De Povos Indígenas no Brasil
The printable version is no longer supported and may have rendering errors. Please update your browser bookmarks and please use the default browser print function instead.

Notícias

Infraestrutura da destruição

26/04/2024

Autor: Bruna Balbi e Lanna Paula Ramos

Fonte: Le Monde Diplomatique Brasil - diplomatique.org.br



Com o avanço de portos no Tapajós e da Ferrogrão, indígenas e povos tradicionais do Pará colhem impactos do agronegócio

Uma estrada de ferro atravessando a maior floresta do mundo poderia ser apenas um projeto do século passado, quando a borracha alimentava o mercado europeu. O ouro branco que escorria dos troncos das árvores amazônicas modificou toda a dinâmica territorial do Rio Madeira ao Tapajós. Diz-se que o número de trabalhadores mortos na construção da Estrada de Ferro Madeira-Mamoré equivale aos dormentes assentados, concedendo o título de ferrovia do diabo. Não houve registro das mortes de indígenas. Não há dados exatos quanto aos impactos sobre a floresta. Nenhum cientista poderia prever a crise climática que estava por vir.

Infraestrutura para destruição. É como podem ser chamados os projetos pensados para a Amazônia, há séculos, e que se atualizam com a Ferrovia EF-170, conhecida como Ferrogrão, e com os empreendimentos portuários identificados no oeste paraense, nos municípios de Santarém, Rurópolis e Itaituba pelo estudo, Portos no Tapajós, lançado no dia 24 de abril e elaborado por Terra de Direitos,

O que muda é a mercadoria: ontem borracha, hoje energia, minério, soja. O objetivo da Ferrogrão é a exportação de grãos para os mercados europeu e asiático. E o que denunciam os povos é que esse fluxo é uma via de mão dupla: o trem que vai carregado de soja e milho também é o trem que vem trazendo todo tipo de veneno para ser utilizado extensivamente na produção desses grãos, e bombardeado sobre os territórios originários e tradicionais, sobre os cursos de água, e as cidades que os rodeiam.

A Aliança #FerrogrãoNão, composta por povos indígenas do Pará e Mato Grosso, movimentos populares, organizações sociais nacionais e internacionais, tem reivindicado ao governo federal o cancelamento da ferrovia de mais de 900 quilômetros de extensão, que pretende ligar o município de Sinop (MT) ao Complexo Portuário de Miritituba (PA), cortando áreas de preservação permanente e territórios indígenas, quilombolas e de outras comunidades tradicionais, deixando um rastro de destruição em nome do "desenvolvimento" e "expansão do agronegócio".

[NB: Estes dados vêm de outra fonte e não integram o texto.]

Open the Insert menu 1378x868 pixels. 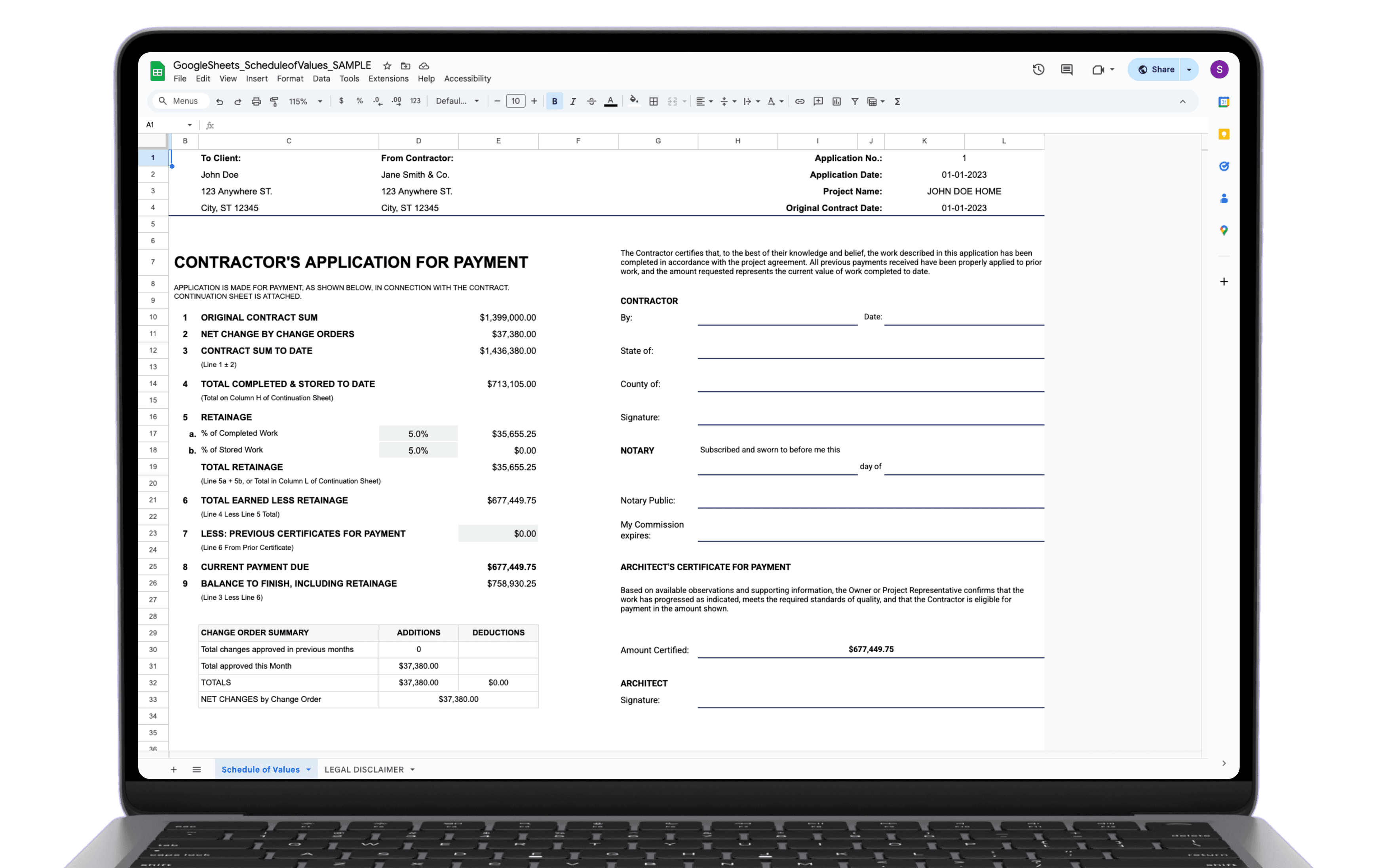257,78
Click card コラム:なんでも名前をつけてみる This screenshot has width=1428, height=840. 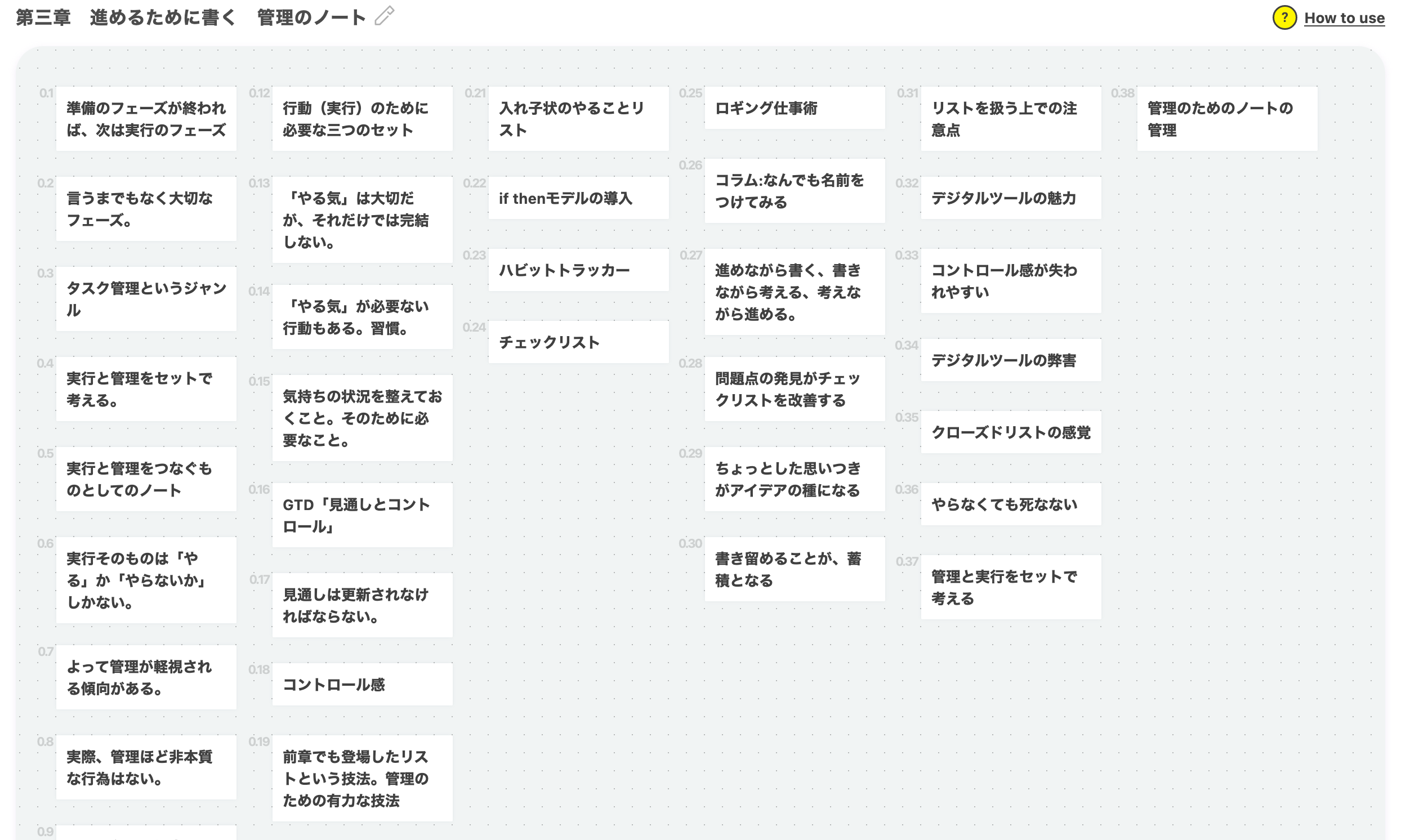click(794, 191)
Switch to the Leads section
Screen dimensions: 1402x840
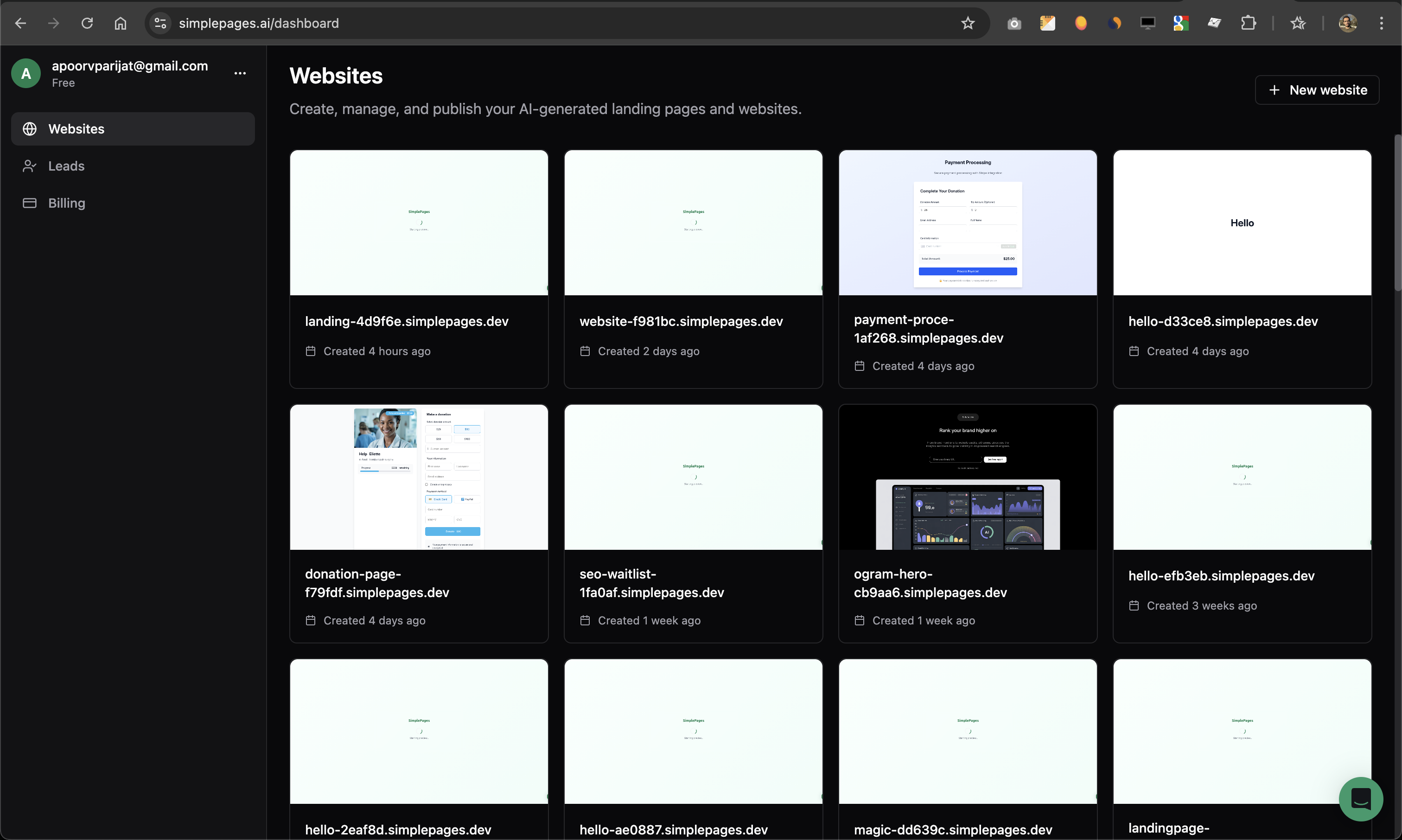click(66, 166)
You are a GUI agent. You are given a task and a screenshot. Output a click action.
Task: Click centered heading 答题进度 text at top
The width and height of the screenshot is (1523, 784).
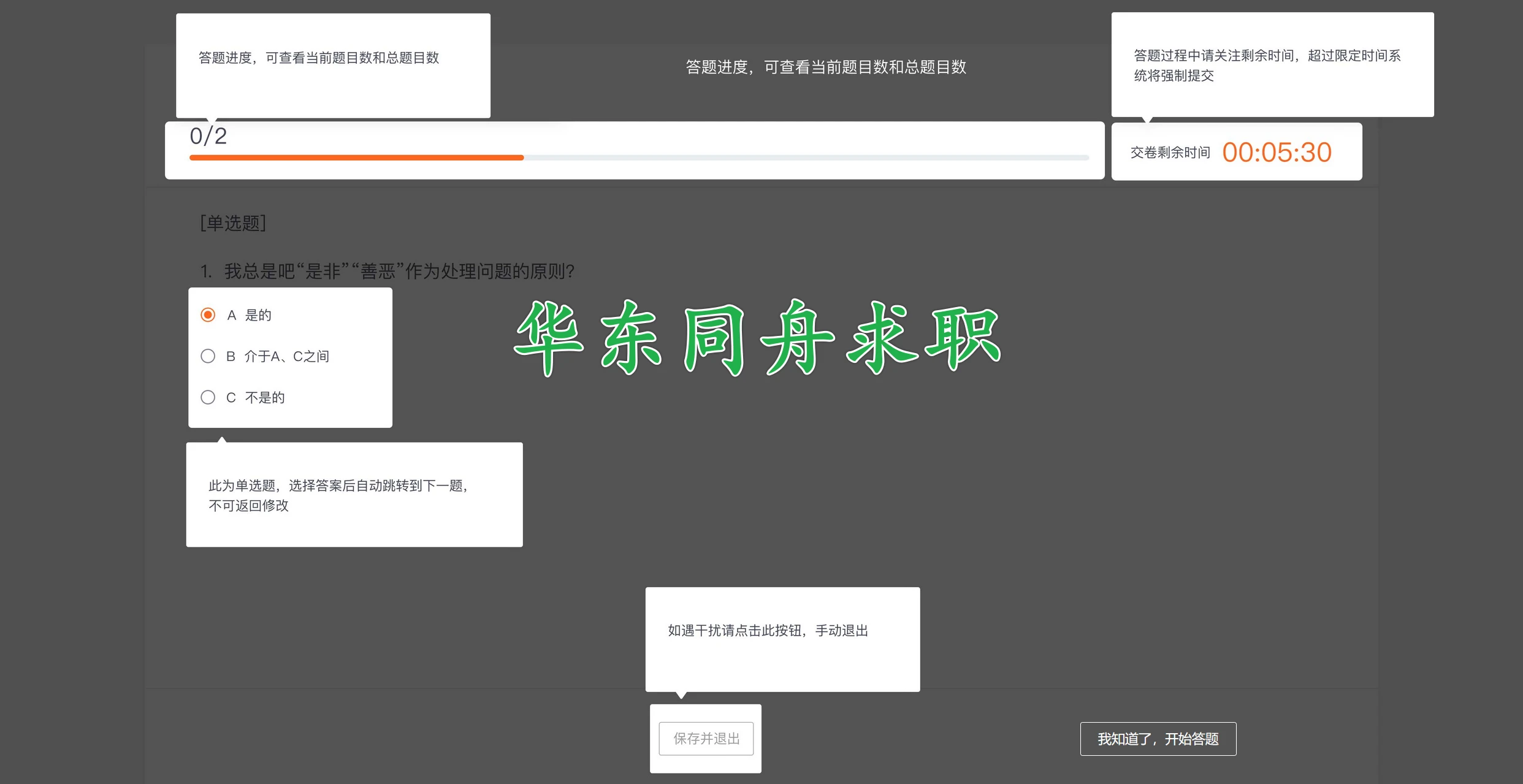coord(825,67)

Alguns podem se perguntar: então essas pessoas são contra o desenvolvimento da Amazônia? Não. O problema das grandes obras de logística e infraestrutura pensadas para a região é que elas jamais foram feitas para as pessoas da Amazônia.

A Ferrogrão entrou no Programa de Aceleração do Crescimento (PAC) 3, lançado pelo governo federal em 2023, no eixo "Transporte Eficiente e Sustentável". No entanto, não abrange o transporte de passageiros. A obra destinada a transportar commodities foi incluída na modalidade "estudos de novas concessões". Isso quer dizer que mesmo com as diversas denúncias dos impactos socioambientais de empreendimentos deste porte para o governo Lula, não há sinalizações significativas de abandono ou desestímulo pelo poder público a projetos do capital internacional.

A intenção de construir a Ferrogrão não se diferencia de outros projetos sustentados pelo discurso de necessidade de desenvolvimento ou progresso, mas que deixa de considerar o potencial endógeno da floresta (em pé) e das dinâmicas tradicionais das comunidades residentes na região, deixando para estas apenas os danos e a destruição.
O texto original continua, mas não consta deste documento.